OpenAI has created a new benchmark called MLE-bench to evaluate how well AI agents can develop machine learning solutions. The benchmark includes 75 Kaggle competitions and aims to measure the progress of autonomous AI systems in ML engineering.
MLE-bench focuses on two key areas: selecting challenging tasks that represent current ML development and comparing AI results with human performance.
The 75 competitions cover various fields, including natural language processing, computer vision, and signal processing. Many tasks have real-world applications, such as predicting COVID-19 mRNA vaccine degradation or decoding ancient scrolls.
Initial tests show promise and limitations
OpenAI tested several AI models and agent frameworks on MLE-bench. The o1-preview model with the AIDE framework performed best, achieving at least a bronze medal in 16.9% of competitions. This result surpassed Anthropic's Claude 3.5 Sonnet.

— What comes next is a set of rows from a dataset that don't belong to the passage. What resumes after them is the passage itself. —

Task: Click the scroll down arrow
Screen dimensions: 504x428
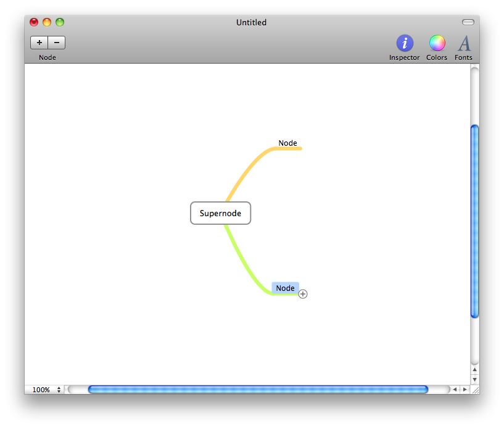Action: click(x=475, y=379)
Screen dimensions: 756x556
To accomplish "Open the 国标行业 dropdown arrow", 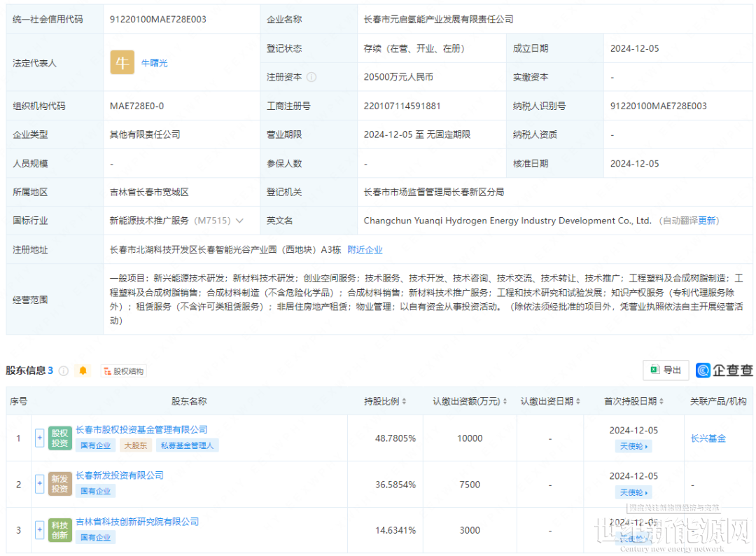I will click(x=240, y=221).
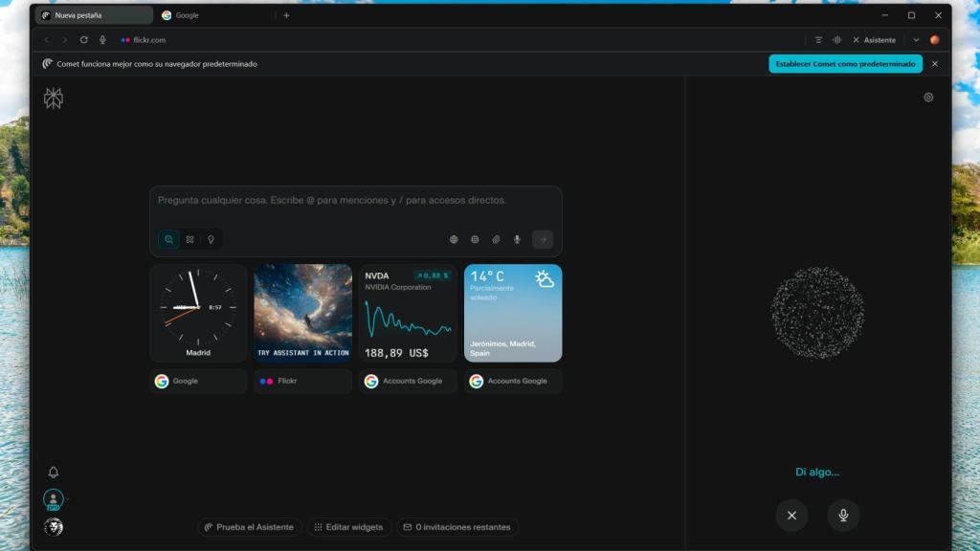Screen dimensions: 980x551
Task: Click the mic icon in address bar
Action: point(104,40)
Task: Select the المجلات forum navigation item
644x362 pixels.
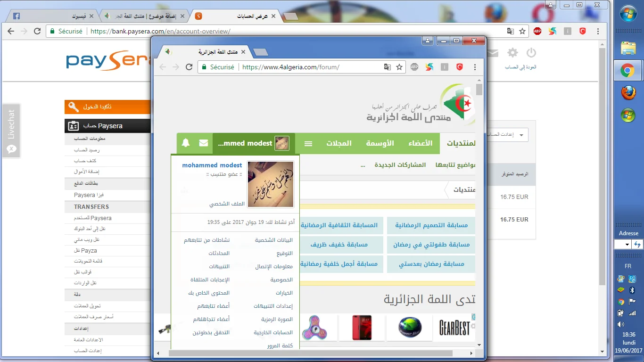Action: [x=339, y=143]
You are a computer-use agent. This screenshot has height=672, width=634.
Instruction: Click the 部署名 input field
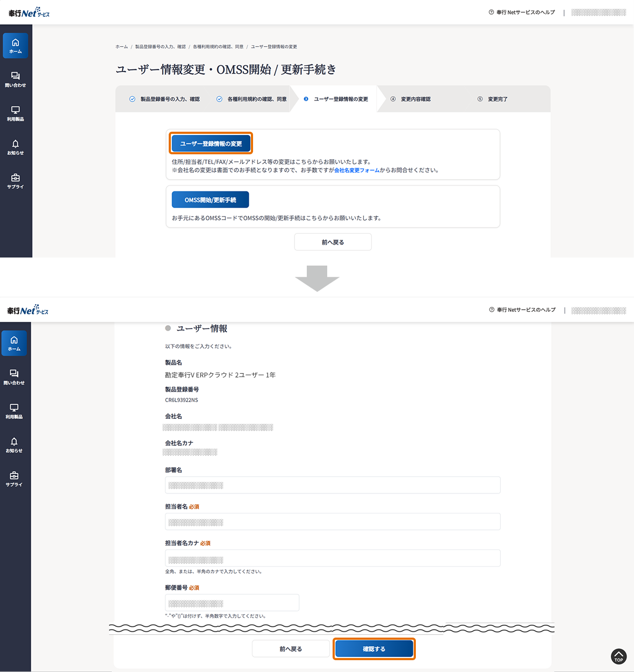[333, 485]
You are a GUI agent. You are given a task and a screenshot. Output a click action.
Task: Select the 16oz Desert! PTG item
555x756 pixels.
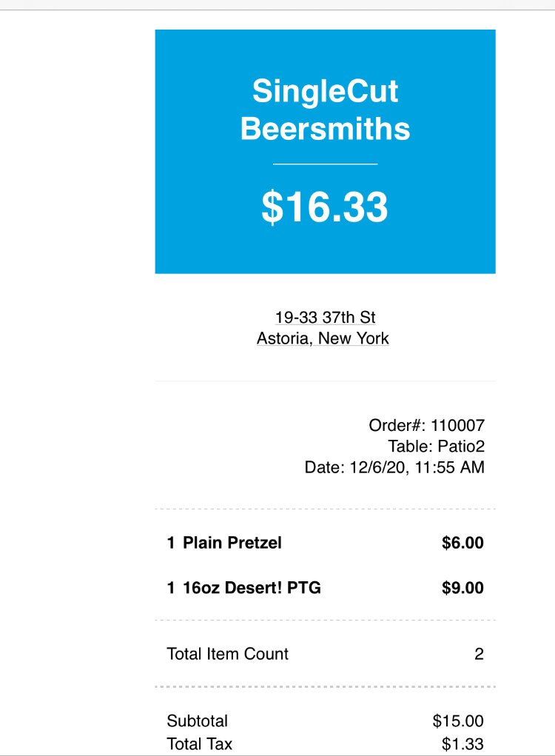(252, 588)
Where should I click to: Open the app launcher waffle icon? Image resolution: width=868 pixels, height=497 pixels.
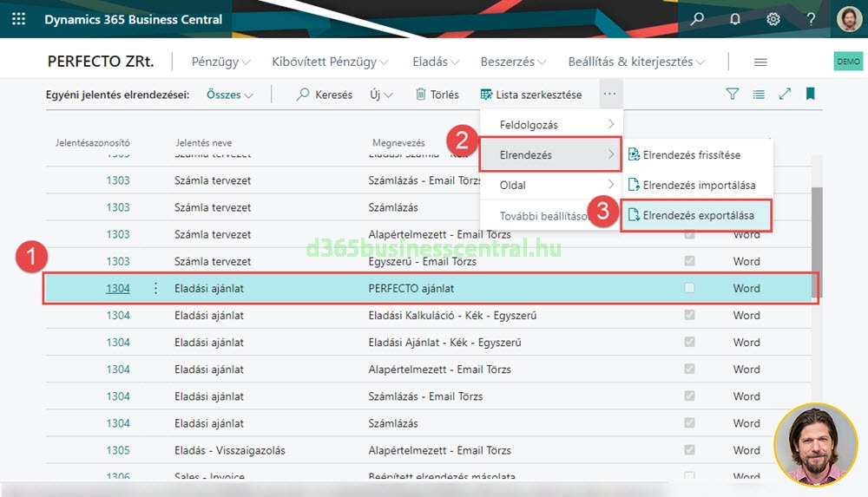[x=19, y=19]
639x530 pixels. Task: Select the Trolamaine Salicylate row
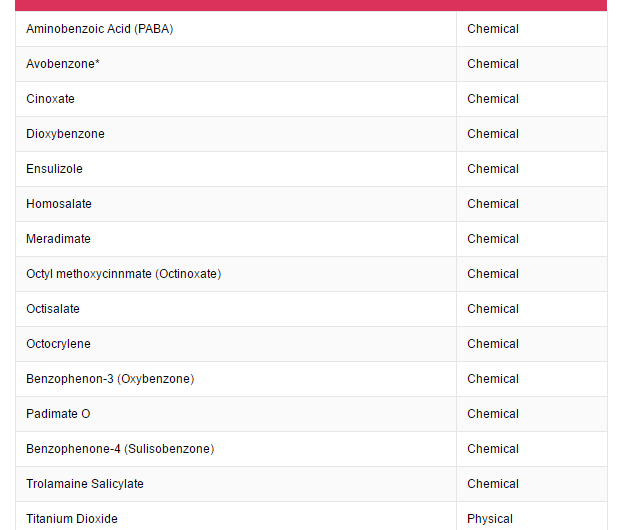(85, 484)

The researchers also examined how different scaling methods affected AI agent performance. More attempts per competition significantly improved success rates. With 8 attempts, the medal rate of o1-preview doubled to 34.1%. Longer processing times led to better results. GPT-4o increased its medal rate from 8.7% to 11.8% when processing time was extended from 24 to 100 hours. However, additional GPU power had little impact on performance.
MLE-bench to be continued
While creating MLE-bench, OpenAI faced challenges such as potential contamination from publicly available Kaggle competitions. To address this, the company used a plagiarism detector to compare agent submissions with top Kaggle solutions and conducted experiments to check for contamination effects.

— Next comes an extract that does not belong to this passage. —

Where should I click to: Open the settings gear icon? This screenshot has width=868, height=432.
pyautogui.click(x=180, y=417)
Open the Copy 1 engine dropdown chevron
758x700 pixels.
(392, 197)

OpenAI acknowledges that MLE-bench doesn't cover all aspects of AI research and development. The benchmark focuses on tasks with clear problems, clean datasets, and straightforward evaluation metrics. Real-world challenges are often less well-defined.
Despite these limitations, OpenAI sees MLE-bench as a valuable tool for assessing core ML engineering skills. These include preparing large multimodal datasets, managing long-term training procedures, and debugging underperforming models.
The MLE-bench benchmark is available on GitHub.